== Directions ==
Please report every line of the records below that contains the word "Task", copying each such line in full. Case counts, so only matches with the same capitalization qualify.

== Records for the exercise ==
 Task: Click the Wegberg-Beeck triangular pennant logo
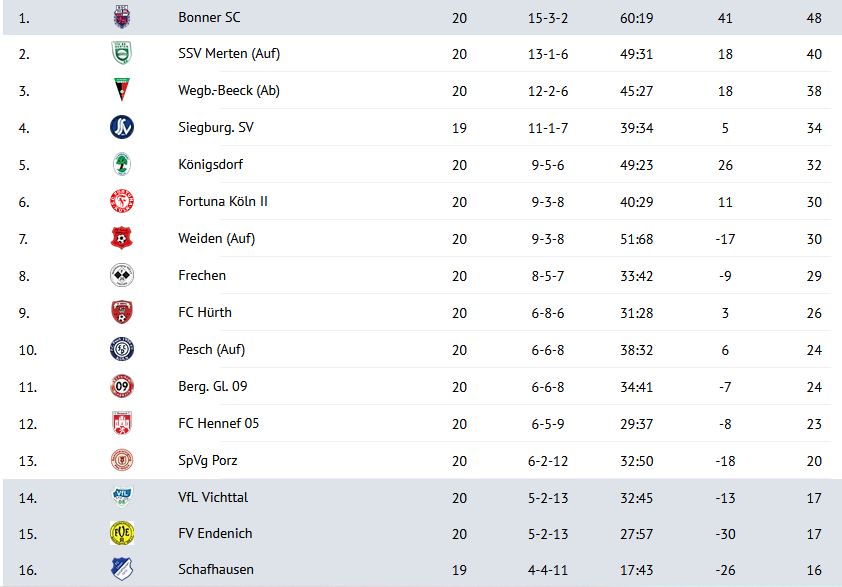click(122, 90)
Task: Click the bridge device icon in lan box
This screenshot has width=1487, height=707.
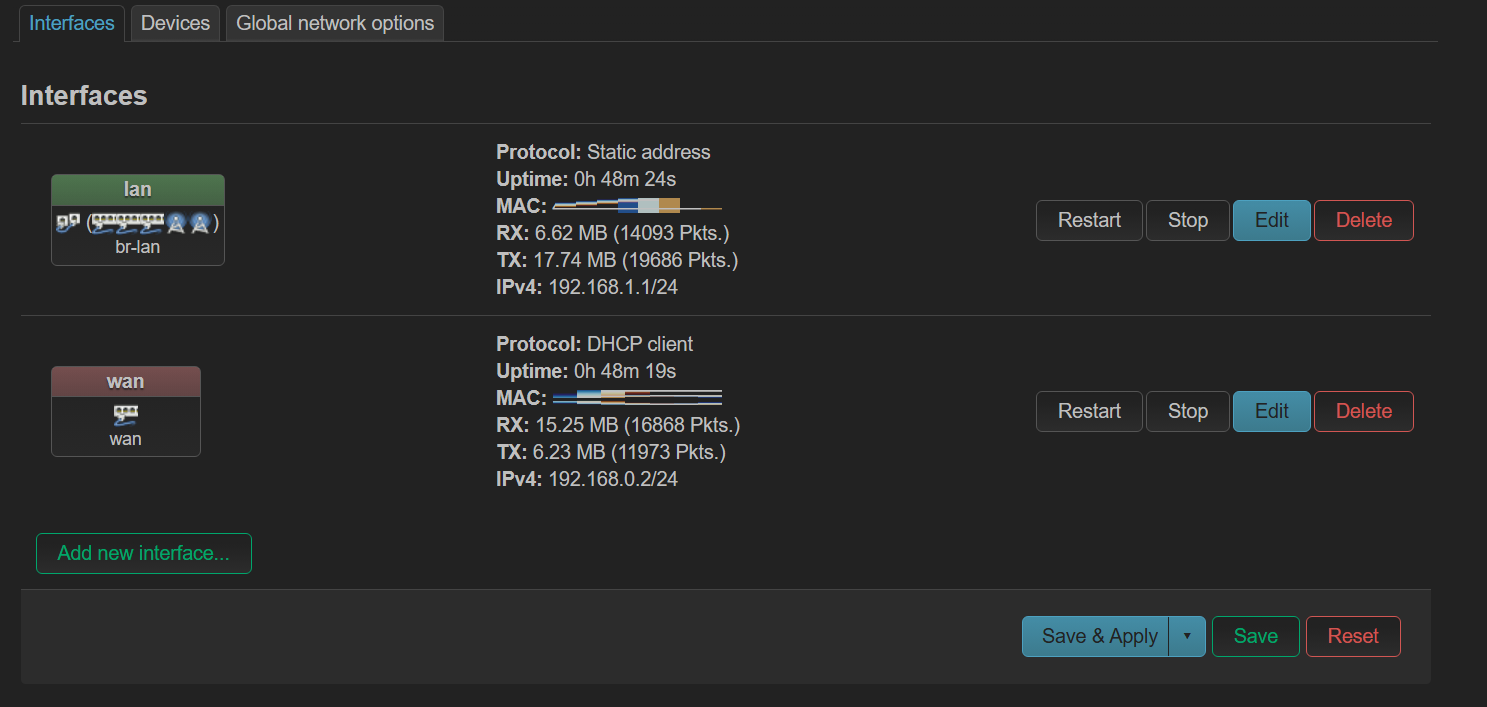Action: pos(69,222)
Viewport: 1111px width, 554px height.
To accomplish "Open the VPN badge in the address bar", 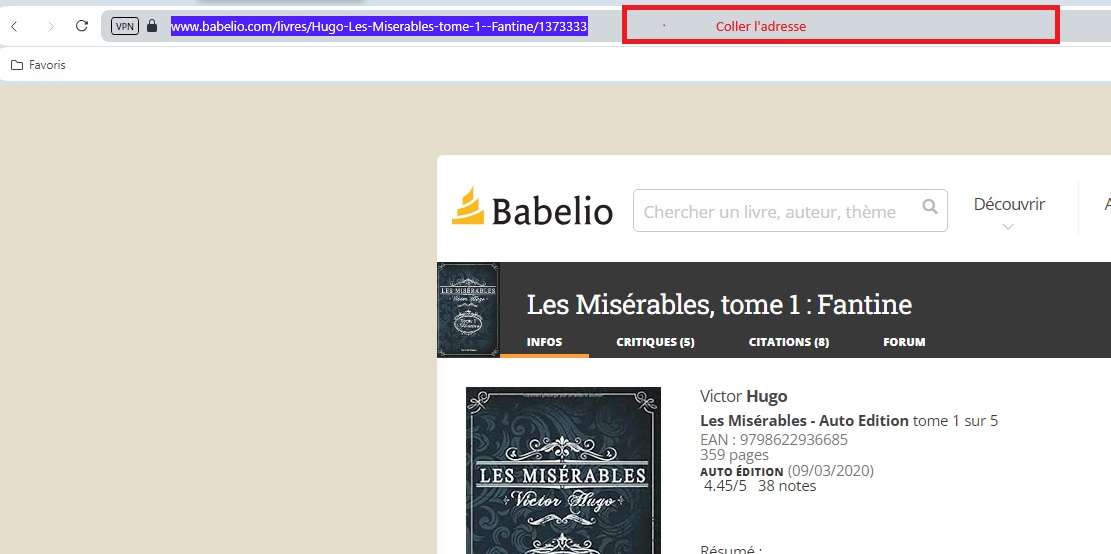I will click(125, 26).
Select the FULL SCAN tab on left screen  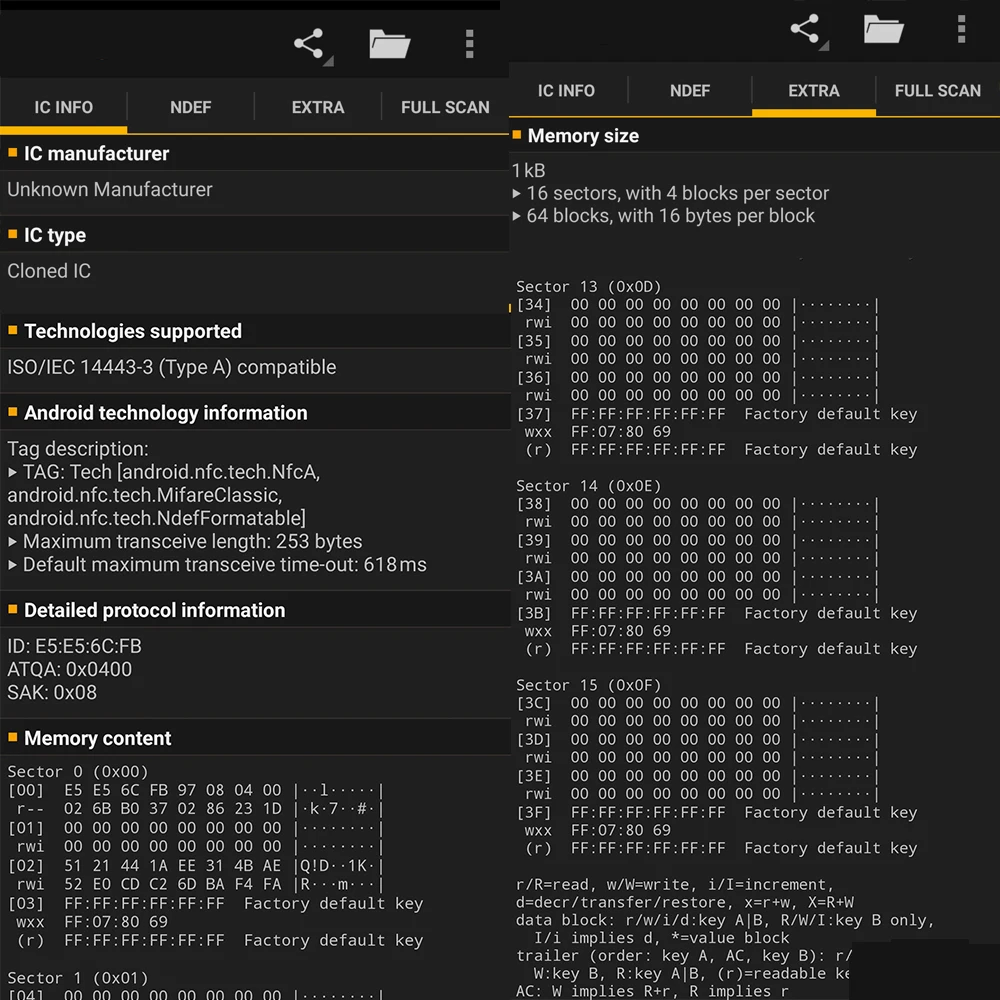point(445,107)
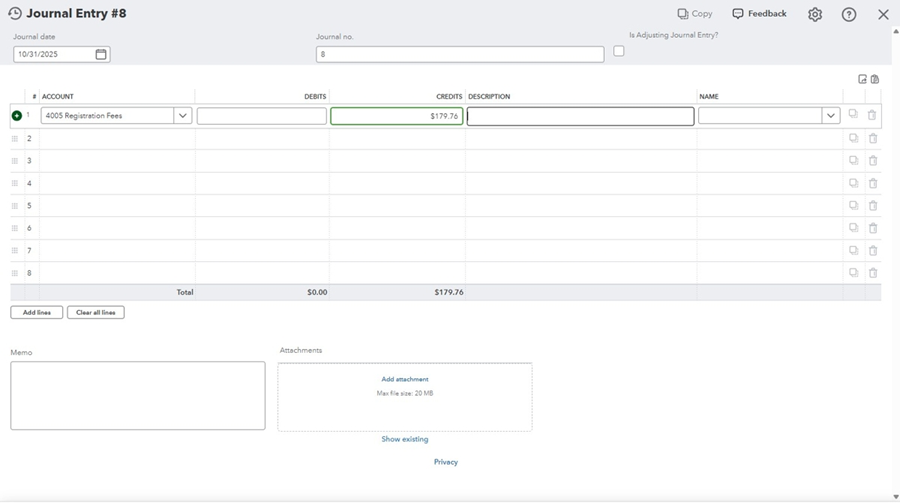Open the journal entry history clock icon
The width and height of the screenshot is (900, 503).
pyautogui.click(x=15, y=14)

== Solution to the exercise ==
 Task: Click the Wegberg-Beeck triangular pennant logo
Task: Click the bridge device icon in lan box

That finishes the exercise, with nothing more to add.